I’ve got a couple weeks’ worth of New England life sciences news to catch you up on, so let’s dive in.
—Shares of Watertown, MA-based pSivida (NASDAQ: PSDV) jumped more than 50 percent after the company reported its treatment for diabetic macular edema, an eye disorder, did well in a clinical trial. The treatment employs an implant that is placed in the back of the eye and releases a steady dose of the corticosteroid drug fluocinolone acetonide.
—Ryan caught up with Bill Sims, the CEO of Cambridge, MA-based Joule Biotechnologies, which is out to produce fuels and chemicals with a process that mimics photosynthesis. Sims shared his firm’s plans to build a pilot ethanol production operation in the American southwest and to advance its process for making diesel without using food crops as feedstock or expensive refining techniques.
—Boston Scientific (NYSE:BSX), the Natick, MA-based medical device giant, agreed to pay $22 million in a civil settlement with the U.S. Department of Justice. The settlement ends the DOJ’s investigation of post-marketing surveys conducted by a Boston Scientific subsidiary, Guidant, before it was acquired by the Natick firm.
—Watertown, MA-based drug developer Dicerna Pharmaceuticals inked a potentially mammoth deal with Japan-based Kyowa Hakko Kirin. The agreement gives the Japanese firm access to use Dicerna’s RNA-interference-based drug technology against one undisclosed target on cancer cells, in return for $4 million upfront cash, $120 million in potential milestone payments, and royalties. Over time, the partnership could be expanded to cover as many as 10 more drug targets, each with the same financial terms.

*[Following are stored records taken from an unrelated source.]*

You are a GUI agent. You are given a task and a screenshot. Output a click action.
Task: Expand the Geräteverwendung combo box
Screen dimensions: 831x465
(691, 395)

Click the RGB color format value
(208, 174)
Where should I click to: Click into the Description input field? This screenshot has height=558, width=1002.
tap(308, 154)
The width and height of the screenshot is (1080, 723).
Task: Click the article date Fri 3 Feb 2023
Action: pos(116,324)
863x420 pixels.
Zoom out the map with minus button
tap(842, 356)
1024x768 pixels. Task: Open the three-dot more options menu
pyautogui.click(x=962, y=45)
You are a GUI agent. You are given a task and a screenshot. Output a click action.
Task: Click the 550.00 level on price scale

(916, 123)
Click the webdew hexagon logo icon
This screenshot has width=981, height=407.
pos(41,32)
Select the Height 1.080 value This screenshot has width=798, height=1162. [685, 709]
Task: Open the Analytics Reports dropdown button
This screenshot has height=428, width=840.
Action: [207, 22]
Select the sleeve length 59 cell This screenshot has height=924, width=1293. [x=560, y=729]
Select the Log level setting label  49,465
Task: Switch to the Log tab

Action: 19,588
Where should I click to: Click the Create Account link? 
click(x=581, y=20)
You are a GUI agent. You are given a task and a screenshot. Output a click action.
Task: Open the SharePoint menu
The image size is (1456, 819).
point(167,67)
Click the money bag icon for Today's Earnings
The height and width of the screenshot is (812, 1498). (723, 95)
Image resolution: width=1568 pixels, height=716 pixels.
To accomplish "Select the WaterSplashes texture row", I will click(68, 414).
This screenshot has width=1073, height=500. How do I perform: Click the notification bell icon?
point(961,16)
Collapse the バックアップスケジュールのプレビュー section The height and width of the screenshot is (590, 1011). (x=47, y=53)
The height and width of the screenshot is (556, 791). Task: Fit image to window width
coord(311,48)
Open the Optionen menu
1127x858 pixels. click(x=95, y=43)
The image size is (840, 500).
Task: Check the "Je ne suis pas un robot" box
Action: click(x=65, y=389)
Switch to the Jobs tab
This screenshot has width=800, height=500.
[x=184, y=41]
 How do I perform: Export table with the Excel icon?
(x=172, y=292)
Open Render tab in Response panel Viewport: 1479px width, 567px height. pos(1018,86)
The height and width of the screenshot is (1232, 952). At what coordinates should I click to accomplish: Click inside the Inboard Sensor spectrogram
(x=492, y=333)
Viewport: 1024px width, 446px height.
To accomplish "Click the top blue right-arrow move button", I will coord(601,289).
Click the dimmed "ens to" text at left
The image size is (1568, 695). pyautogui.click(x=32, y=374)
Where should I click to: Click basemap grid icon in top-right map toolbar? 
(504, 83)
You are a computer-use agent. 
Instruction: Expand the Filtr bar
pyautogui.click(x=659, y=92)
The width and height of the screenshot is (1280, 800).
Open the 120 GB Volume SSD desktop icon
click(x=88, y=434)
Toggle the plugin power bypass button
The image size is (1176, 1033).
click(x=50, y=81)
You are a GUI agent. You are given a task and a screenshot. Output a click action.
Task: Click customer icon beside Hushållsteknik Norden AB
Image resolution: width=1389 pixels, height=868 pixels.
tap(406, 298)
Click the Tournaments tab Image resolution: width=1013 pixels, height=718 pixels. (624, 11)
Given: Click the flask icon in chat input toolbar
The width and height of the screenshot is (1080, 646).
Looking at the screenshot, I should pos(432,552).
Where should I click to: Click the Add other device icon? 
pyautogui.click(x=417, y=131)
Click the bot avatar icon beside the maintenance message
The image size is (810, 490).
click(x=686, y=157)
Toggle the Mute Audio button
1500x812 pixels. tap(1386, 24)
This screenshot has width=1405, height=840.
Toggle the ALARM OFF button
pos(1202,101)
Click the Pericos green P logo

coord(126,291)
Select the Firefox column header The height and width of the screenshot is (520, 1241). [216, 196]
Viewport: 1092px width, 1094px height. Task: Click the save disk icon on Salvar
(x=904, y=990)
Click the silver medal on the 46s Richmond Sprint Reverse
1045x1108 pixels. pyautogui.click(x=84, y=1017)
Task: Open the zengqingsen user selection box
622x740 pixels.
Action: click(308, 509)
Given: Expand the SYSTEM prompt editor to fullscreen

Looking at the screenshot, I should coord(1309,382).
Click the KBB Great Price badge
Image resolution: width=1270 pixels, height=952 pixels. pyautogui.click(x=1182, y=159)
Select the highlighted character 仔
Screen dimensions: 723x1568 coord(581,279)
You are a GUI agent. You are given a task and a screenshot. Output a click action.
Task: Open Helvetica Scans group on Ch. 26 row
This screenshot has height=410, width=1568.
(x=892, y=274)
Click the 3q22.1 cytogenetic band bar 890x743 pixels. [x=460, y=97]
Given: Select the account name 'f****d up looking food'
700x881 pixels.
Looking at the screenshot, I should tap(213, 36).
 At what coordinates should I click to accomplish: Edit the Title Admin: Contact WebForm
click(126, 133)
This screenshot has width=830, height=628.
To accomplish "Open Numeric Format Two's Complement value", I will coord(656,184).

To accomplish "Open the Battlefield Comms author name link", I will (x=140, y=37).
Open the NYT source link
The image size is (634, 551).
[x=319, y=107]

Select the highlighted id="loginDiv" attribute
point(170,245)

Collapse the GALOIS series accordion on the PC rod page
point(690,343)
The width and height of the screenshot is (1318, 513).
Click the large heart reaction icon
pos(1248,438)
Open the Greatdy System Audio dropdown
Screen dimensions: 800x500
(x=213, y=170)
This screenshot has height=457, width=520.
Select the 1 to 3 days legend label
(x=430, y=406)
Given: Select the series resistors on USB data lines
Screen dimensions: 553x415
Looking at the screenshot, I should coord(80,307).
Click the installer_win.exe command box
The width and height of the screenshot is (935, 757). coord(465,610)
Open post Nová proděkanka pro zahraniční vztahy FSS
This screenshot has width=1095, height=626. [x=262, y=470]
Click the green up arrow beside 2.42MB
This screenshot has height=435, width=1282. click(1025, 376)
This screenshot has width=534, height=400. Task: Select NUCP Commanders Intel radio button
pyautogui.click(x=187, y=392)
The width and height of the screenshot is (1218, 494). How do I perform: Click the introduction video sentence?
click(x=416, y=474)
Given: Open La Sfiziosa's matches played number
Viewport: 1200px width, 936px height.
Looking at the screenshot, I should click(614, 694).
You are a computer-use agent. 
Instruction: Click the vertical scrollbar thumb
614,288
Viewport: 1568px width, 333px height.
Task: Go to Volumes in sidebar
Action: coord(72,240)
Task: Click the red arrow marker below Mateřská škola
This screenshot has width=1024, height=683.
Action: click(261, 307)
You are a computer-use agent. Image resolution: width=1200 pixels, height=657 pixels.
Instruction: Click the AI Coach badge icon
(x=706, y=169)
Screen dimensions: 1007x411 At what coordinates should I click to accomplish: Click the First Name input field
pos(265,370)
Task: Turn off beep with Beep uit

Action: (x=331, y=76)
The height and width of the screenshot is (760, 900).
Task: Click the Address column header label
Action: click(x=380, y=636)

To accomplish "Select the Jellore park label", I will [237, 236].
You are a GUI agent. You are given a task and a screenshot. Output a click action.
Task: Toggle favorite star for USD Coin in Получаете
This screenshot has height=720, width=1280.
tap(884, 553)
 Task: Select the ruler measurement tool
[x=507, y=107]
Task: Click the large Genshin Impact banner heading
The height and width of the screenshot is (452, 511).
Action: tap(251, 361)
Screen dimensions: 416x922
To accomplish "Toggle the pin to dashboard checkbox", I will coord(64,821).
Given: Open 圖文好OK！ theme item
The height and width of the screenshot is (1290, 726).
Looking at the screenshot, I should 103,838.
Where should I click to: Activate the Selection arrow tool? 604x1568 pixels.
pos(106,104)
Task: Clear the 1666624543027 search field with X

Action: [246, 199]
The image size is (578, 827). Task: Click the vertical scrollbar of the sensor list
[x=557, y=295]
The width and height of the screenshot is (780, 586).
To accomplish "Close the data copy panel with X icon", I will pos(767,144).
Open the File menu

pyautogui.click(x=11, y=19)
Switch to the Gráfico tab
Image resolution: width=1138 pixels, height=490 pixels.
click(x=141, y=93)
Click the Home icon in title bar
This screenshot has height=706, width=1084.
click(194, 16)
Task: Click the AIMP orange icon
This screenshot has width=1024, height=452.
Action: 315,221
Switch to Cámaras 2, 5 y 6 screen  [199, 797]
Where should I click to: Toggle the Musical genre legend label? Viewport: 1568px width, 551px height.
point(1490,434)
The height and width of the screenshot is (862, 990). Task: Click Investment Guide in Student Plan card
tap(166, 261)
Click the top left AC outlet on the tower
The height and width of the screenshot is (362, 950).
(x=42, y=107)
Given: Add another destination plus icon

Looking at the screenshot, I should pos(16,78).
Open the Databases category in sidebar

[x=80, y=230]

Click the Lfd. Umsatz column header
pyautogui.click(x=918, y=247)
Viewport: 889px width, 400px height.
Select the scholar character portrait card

—Cambridge-based Biogen Idec (NASDAQ: BIIB) announced that its CEO, James Mullen, will step down in June after more than 20 years at the company. Mullen and the rest of the Biogen leadership have been the subject of blistering criticism from billionaire investor Carl Icahn, who launched a proxy battle for control of the company’s board last May. A spokesman said that pressure from shareholders was not a factor in Mullen’s decision to step down.
—Ryan profiled the efforts of Newton, MA-based AesRx to bring its experimental treatment for sickle cell disease into clinical trials. The startup’s founder, Stephen Seiler—the former CEO of Cambridge -based Idera Pharmaceuticals (NASDAQ:IDRA) has used his own money to support the company so far, and is now looking to raise about $10 million in venture capital.